What if we just look at the pattern for mass public shootings over time, leaving out the familicides and other felony mass shootings? Here's the pattern. If you squint a bit at 2007, 2009 and 2012, you can sort of imagine an upward trend here, but given that there's a lot of annual fluctuation, it's not clear that the trend is a meaningful one over this time frame. 
However, if one takes a longer time-frame going back several decades, it does appear that mass public shootings have risen. Krouse and Richardson write:

With data provided by criminologist Grant Duwe, CRS [the Congressional Research Service] also compiled a 44-year (1970-2013) dataset of firearms-related mass murders that could arguably be characterized as “mass public shootings.” These data show that there were on average:
• one (1.1) incident per year during the 1970s (5.5 victims murdered, 2.0 wounded per incident),
• nearly three (2.7) incidents per year during the 1980s (6.1 victims murdered, 5.3 wounded per incident),
• four (4.0) incidents per year during the 1990s (5.6 victims murdered, 5.5 wounded per incident),
• four (4.1) incidents per year during the 2000s (6.4 victims murdered, 4.0 wounded per incident), and
• four (4.5) incidents per year from 2010 through 2013 (7.4 victims murdered, 6.3
wounded per incident).
These decade-long averages suggest that the prevalence, if not the deadliness, of “mass public shootings” increased in the 1970s and 1980s, and continued to increase, but not as steeply, during the 1990s, 2000s, and first four years of the 2010s.

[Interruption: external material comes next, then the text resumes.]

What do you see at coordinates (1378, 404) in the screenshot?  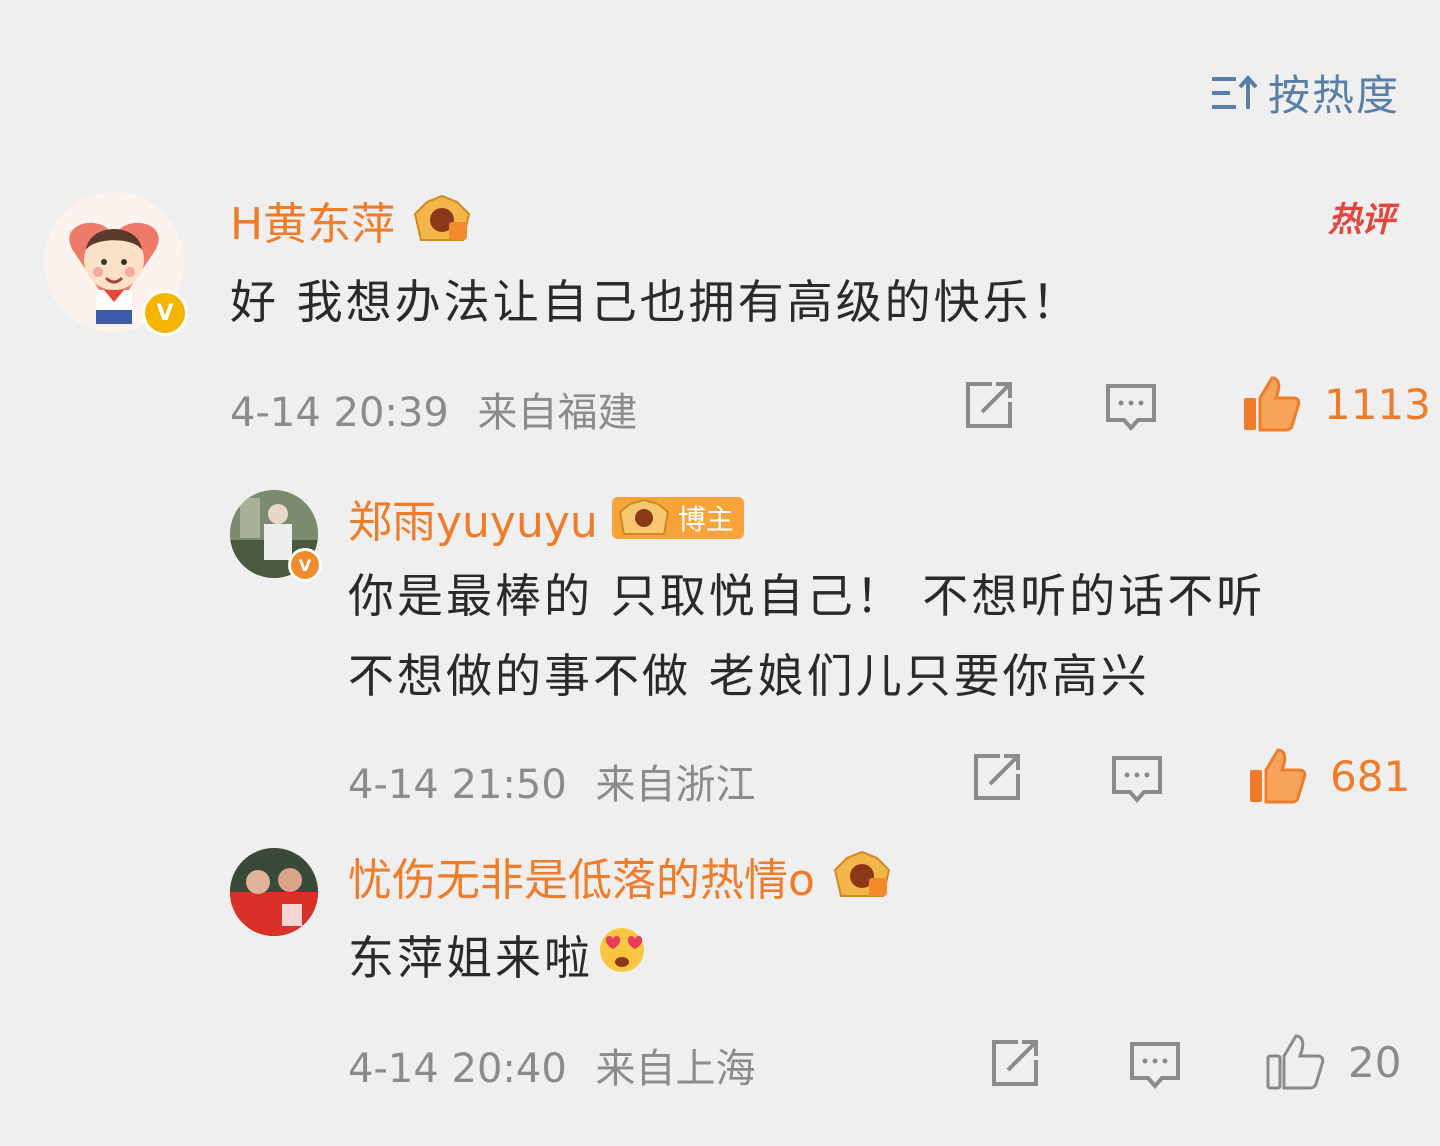 I see `like-count: 1113` at bounding box center [1378, 404].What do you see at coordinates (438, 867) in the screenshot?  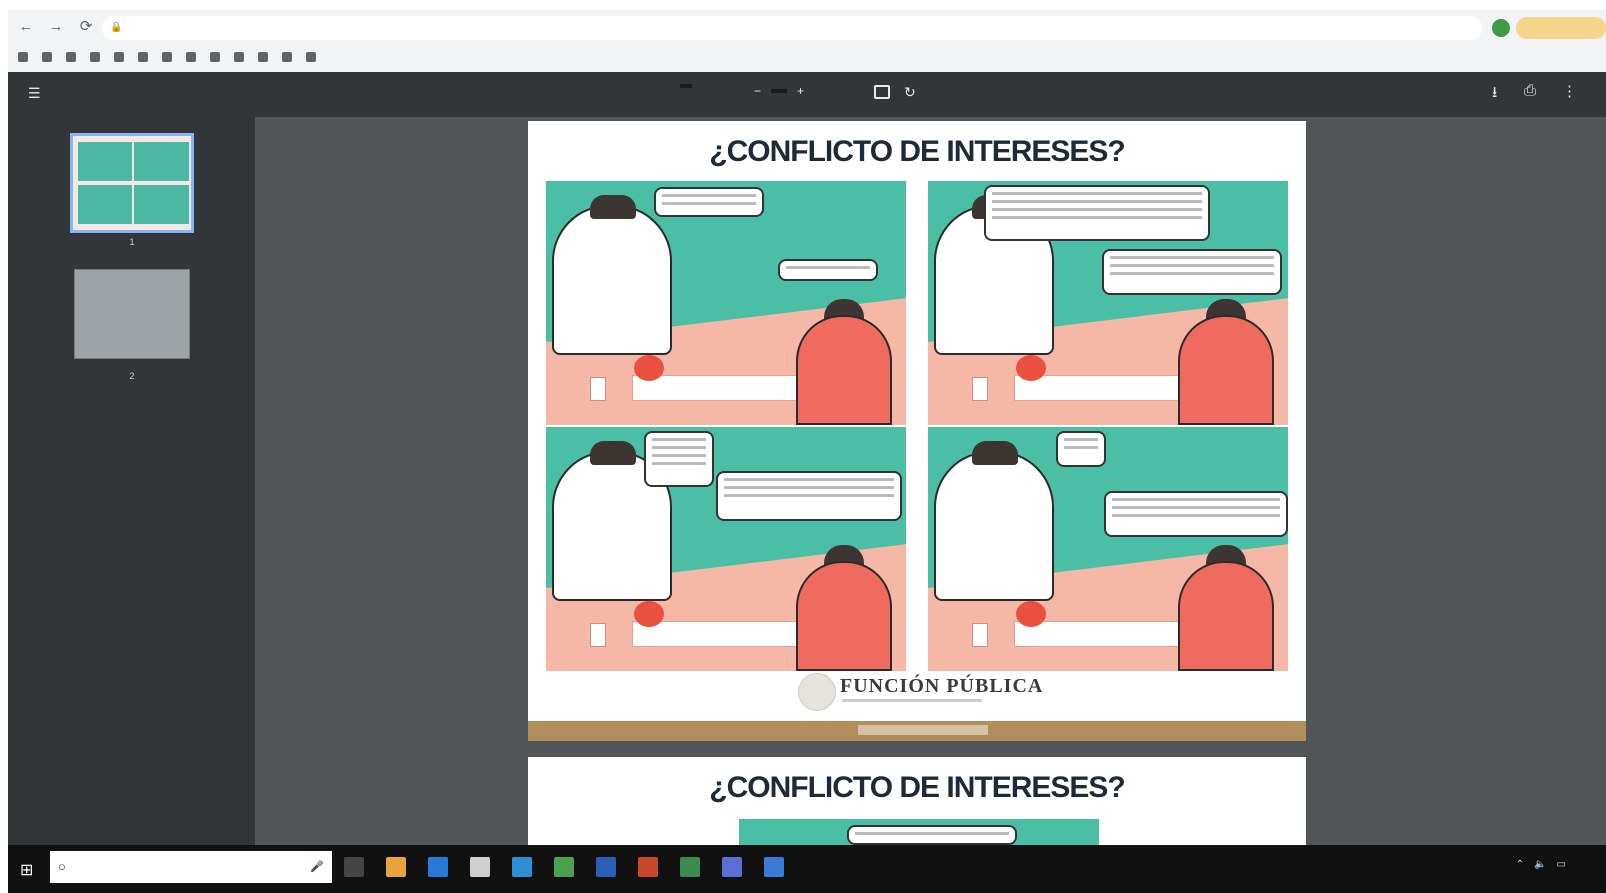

As another way of illustrating this longer-term upward pattern of mass public shootings, consider only mass public shootings in which 10 or more people were killed. Up through 2013, there had been 13 such episodes in modern US history: seven occurring from 2007-2013, and six during the 34 years from 1966 to 2006. 

It feels almost mandatory for me to tack on some policy recommendation at the end of this post, but I'll resist. Some of the newly dead in Oregon are not even in their graves yet. There have been 4-5 mass public shootings each year for the last quarter-century.The US population is 320 million.  In an empirical social-science sense, it's probably impossible to prove that any particular policy would reduce this total from 4-5 per year back to the 1-3 mass public shootings per year that happened in the 1970s and 1980s. In such a situation, policy proposals (whether the proposal is to react in certain ways or not to react in certain ways) will inevitably be based on a mixture of grief, outrage, preconceived beliefs, and hope, not on evidence.